EXCERPTED TEXT
A team led by Tristram West uses satellite remote sensing, computational resources and high-resolution national inventory datasets to pinpoint agricultural-based carbon emissions nationwide.

The method, outlined in the journal Ecological Applications (http://www.esajournals.org/doi/full/10.1890/08-2352.1), provides a link between ground-based estimates and atmospheric measurements for any given agricultural point in the nation.

"This is a significant step toward compiling datasets and establishing a method useful for carbon accounting purposes," said West, a member of ORNL's Environmental Sciences Division.

"Until now, we have done project-level reporting and national-level reporting as two independent exercises," West said. "The first was for carbon credits while the second was for international reporting to the United Nations."

West noted that, with the current system, emissions from economic sectors are reported nationally as required under the U.N. Framework Convention on Climate Change. Project-level emissions are monitored on a case-by-case basis under independent projects or regional programs.

PROVIDED MATERIAL
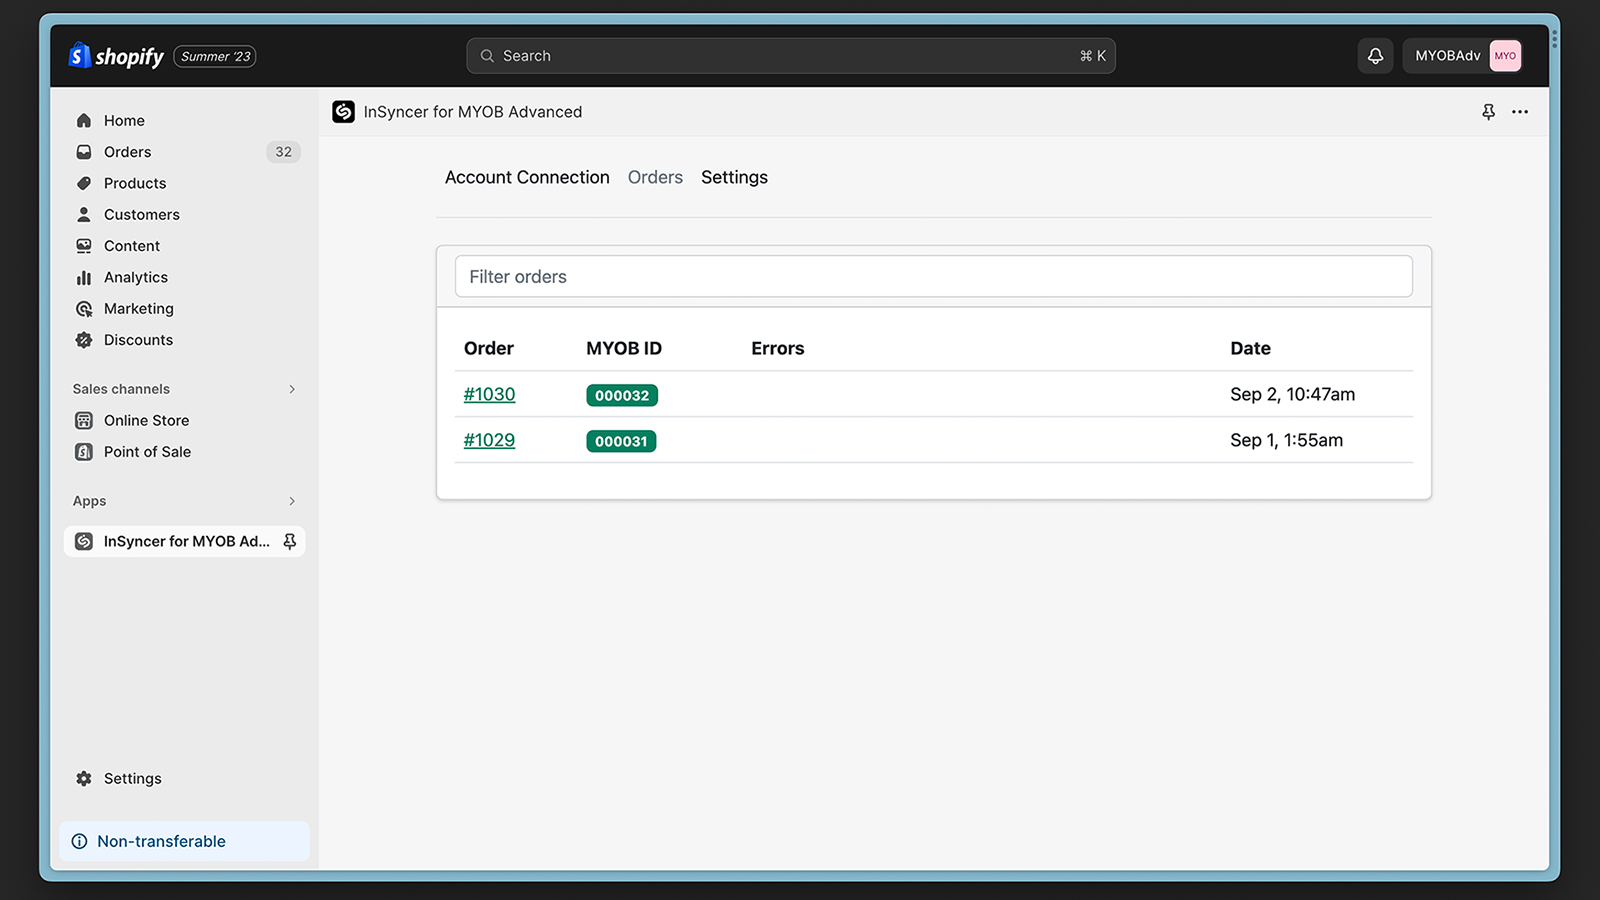Switch to the app Settings tab
This screenshot has height=900, width=1600.
tap(734, 177)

BRIEF A
In the carbon emissions article, which journal outlines the method?
BRIEF B
Copy from the carbon emissions article, starting at "A team led by" and ending after "carbon emissions nationwide.".
The listing is separate from the carbon emissions article.

PROBLEM SOLUTION A
Ecological Applications.

PROBLEM SOLUTION B
A team led by Tristram West uses satellite remote sensing, computational resources and high-resolution national inventory datasets to pinpoint agricultural-based carbon emissions nationwide.